Illustrons ce processus avec les résultats d’une recherche empirique qualitative que nous avons réalisée sur les réactions des fans au décès de Michael Jackson (Fourquet-Courbet, Courbet, 2012). Nous avons montré que les RSN jouent un rôle ambivalent dans leur gestion du deuil. Si les RSN ont été psychologiquement utiles aux fans dans les premiers jours qui ont suivi le décès pour obtenir des informations et partager socialement leurs émotions, il semble toutefois qu’à plus long terme, leurs usages fréquents et prolongés ont freiné la résolution du deuil chez certains. Retourner fréquemment et pendant un long délai après le décès sur les RSN et pages de fans, comme l’ont fait de nombreux fans, conduit à régulièrement re-générer et ruminer des pensées négatives, à augmenter la fréquence et l’intensité des émotions négatives ressenties. Si communiquer et exprimer sa tristesse est nécessaire dans le premier stade du deuil, notamment pour obtenir empathie et soutien sociaux pour « faire son deuil », cette phase ne doit pas être trop longtemps entretenue. Or les RSN incitant à prolonger cette phase semblent ralentir la gestion du deuil (Courbet, Fourquet-Courbet, 2014). Certes, si les deuils sont heureusement rares dans la vie quotidienne, l’entretien des ruminations et émotions négatives peut se retrouver dans d’autres circonstances, par exemple, à la suite d’une séparation amoureuse. Des consultations fréquentes des pages de l’être aimé(e) perdu(e) sur les RSN pourraient empêcher d’accepter la fin de la relation.
Les auteurs présentent ici pour la première fois les résultats de leurs propres travaux de recherche, dont les résultats mettent en lumière le rôle ambivalent des RSN dans la gestion du deuil.
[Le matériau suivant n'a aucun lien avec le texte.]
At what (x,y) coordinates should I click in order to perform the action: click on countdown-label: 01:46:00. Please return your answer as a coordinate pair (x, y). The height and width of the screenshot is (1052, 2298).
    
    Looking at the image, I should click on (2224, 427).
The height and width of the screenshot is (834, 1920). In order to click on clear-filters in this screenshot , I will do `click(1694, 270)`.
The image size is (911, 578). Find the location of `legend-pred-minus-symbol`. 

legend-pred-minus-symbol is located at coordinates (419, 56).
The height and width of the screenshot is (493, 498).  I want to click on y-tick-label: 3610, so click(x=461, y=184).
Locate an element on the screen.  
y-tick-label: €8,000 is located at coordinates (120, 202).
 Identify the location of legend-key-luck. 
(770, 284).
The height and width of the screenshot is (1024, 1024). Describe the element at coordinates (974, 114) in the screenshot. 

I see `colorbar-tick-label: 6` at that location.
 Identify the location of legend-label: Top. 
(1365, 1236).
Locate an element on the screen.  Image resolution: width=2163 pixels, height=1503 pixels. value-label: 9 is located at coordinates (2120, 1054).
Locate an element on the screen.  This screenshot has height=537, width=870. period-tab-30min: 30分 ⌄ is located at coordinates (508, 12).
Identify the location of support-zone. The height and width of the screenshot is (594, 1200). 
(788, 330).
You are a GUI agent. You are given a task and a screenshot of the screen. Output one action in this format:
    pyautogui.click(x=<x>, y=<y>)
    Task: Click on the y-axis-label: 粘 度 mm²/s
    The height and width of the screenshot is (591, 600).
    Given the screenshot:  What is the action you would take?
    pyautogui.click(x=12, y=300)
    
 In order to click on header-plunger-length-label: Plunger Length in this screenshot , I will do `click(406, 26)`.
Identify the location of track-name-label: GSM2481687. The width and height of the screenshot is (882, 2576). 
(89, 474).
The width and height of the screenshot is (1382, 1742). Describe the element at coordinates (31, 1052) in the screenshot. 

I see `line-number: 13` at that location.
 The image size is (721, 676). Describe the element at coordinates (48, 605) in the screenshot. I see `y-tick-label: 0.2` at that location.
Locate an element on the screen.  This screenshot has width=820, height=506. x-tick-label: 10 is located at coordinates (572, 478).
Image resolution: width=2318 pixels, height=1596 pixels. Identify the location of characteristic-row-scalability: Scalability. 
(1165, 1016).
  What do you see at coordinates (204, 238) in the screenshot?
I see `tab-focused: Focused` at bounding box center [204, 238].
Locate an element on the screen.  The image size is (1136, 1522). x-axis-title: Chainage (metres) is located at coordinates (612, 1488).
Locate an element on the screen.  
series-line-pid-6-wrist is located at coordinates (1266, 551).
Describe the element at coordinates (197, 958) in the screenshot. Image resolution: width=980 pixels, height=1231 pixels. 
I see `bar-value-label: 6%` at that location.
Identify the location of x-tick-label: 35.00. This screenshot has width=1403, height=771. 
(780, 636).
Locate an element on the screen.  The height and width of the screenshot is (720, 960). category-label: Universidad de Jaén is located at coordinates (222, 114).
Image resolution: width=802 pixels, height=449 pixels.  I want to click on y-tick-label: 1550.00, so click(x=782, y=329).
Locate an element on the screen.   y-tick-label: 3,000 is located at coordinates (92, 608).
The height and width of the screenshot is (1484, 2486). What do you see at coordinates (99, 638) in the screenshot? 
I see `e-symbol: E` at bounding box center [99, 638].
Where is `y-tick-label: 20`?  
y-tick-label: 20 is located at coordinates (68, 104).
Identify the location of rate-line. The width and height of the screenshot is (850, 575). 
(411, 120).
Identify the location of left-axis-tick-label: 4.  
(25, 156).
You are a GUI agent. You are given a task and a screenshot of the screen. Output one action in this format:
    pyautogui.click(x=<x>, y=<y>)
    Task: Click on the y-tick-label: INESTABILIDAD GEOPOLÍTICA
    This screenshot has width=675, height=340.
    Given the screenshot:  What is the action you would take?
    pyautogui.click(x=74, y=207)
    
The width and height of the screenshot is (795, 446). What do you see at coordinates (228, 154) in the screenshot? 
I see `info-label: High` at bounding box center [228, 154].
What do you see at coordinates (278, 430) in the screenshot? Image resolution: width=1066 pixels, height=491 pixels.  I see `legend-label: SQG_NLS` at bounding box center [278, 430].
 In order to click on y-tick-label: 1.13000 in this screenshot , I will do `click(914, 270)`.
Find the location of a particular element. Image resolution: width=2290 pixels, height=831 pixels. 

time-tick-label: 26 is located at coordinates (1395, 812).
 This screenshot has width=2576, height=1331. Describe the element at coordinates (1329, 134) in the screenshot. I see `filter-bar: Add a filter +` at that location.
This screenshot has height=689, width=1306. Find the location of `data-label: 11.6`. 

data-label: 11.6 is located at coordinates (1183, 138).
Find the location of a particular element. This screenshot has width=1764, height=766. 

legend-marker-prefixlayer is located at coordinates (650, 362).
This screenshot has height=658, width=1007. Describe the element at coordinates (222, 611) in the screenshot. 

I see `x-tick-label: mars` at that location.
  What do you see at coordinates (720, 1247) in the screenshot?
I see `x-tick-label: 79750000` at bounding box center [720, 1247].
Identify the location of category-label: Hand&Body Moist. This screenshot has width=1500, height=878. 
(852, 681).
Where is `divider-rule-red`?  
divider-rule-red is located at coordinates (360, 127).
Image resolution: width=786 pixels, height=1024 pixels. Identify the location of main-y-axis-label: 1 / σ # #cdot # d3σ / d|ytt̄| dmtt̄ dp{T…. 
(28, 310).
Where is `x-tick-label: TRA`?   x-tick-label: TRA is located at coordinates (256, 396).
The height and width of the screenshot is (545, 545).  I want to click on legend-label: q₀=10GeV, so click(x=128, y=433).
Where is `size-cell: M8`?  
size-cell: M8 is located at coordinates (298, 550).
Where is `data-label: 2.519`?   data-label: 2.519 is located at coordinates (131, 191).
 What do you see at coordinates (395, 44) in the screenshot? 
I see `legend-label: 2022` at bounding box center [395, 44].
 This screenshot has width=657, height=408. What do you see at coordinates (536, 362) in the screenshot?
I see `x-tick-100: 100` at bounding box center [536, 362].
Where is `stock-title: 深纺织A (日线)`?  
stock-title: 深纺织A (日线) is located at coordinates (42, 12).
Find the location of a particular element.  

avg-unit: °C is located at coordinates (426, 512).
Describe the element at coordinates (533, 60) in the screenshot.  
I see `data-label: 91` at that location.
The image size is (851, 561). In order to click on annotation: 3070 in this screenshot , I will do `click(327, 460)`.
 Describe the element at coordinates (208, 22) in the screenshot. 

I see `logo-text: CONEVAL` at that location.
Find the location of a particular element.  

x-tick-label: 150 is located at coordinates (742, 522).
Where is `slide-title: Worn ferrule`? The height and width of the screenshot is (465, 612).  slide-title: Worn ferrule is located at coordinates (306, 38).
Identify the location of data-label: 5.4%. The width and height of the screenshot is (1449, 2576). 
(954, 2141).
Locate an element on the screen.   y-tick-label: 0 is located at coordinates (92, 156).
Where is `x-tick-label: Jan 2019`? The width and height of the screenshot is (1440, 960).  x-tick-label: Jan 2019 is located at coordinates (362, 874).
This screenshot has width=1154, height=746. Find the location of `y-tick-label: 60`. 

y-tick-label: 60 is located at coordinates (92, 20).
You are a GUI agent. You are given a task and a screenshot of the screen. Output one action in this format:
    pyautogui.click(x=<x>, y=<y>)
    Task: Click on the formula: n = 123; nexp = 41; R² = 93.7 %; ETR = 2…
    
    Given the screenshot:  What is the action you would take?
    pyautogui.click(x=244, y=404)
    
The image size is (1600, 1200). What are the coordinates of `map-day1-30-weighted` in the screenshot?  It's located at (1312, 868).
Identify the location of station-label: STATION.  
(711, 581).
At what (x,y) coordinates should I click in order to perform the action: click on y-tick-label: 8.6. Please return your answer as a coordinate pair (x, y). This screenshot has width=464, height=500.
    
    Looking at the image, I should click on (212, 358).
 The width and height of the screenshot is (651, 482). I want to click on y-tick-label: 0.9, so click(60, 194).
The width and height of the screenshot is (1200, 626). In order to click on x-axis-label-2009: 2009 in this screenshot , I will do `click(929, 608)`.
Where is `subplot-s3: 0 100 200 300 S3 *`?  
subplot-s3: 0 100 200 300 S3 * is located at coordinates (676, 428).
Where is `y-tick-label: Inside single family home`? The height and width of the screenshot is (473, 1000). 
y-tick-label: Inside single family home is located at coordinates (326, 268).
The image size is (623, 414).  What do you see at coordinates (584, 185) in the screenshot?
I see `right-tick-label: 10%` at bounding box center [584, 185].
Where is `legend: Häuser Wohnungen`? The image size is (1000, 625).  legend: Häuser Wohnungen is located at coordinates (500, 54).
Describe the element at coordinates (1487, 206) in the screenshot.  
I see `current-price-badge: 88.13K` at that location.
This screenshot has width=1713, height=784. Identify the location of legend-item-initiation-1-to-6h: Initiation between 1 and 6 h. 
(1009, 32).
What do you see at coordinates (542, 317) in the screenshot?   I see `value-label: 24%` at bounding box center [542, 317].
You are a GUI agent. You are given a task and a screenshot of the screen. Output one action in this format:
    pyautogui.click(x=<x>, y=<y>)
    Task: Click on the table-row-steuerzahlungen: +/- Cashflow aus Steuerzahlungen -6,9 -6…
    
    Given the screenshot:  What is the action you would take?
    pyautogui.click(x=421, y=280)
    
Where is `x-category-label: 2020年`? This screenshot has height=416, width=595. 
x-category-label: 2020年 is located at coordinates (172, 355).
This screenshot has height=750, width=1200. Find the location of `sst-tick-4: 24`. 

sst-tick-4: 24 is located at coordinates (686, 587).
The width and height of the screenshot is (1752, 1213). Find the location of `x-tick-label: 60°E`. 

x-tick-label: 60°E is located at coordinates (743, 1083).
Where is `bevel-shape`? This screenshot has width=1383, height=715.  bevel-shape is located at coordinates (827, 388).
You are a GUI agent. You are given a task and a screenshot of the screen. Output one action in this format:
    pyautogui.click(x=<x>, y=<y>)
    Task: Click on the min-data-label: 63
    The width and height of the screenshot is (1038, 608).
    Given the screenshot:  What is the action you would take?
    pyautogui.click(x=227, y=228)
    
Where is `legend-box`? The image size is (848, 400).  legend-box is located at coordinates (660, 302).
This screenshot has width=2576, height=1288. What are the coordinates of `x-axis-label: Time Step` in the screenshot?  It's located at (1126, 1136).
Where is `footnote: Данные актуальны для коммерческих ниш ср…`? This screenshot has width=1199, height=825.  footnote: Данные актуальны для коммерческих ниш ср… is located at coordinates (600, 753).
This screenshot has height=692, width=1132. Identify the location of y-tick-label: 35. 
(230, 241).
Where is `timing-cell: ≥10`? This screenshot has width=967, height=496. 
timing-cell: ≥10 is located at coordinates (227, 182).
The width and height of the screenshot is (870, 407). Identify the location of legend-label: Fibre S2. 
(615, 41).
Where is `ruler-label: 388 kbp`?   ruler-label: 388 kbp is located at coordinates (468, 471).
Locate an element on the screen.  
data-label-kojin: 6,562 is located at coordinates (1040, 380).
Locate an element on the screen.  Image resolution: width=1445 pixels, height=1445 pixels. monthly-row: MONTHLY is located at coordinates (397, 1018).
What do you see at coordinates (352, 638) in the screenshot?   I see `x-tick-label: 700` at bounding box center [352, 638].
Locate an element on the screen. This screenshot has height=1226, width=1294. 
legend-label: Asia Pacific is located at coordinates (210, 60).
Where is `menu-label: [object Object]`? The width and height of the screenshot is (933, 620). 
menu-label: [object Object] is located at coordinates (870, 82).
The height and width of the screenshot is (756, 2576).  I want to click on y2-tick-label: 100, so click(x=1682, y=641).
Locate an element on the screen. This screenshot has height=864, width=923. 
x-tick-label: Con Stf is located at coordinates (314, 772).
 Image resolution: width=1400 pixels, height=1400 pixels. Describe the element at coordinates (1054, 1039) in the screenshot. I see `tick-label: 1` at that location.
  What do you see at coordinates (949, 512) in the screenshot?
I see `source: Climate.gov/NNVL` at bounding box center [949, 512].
Avec un argumentaire dialectique pro, ils expliquent que, si le rôle des RSN peut être bénéfique à court terme (rôle informationnel, de partage et de décharge des émotions négatives), il peut s'avérer nocif à long terme en cas d'utilisation fréquente, conduisant à augmenter l'intensité et la fréquence des émotions négatives ressenties, et donc à la rumination.
Dans un second temps, les auteurs avancent un argument de type épistémique inductif, par lequel ils généralisent les résultats rencontrés dans le cadre de la gestion du deuil à d'autres situations, en l'occurrence les cas de séparation amoureuse. Par ce raisonnement amplifiant, ils avancent que les RSN conduisent à alimenter ruminations et émotions négatives. Toutefois, les auteurs ne font référence à aucun travaux de recherche pour appuyer cet argument.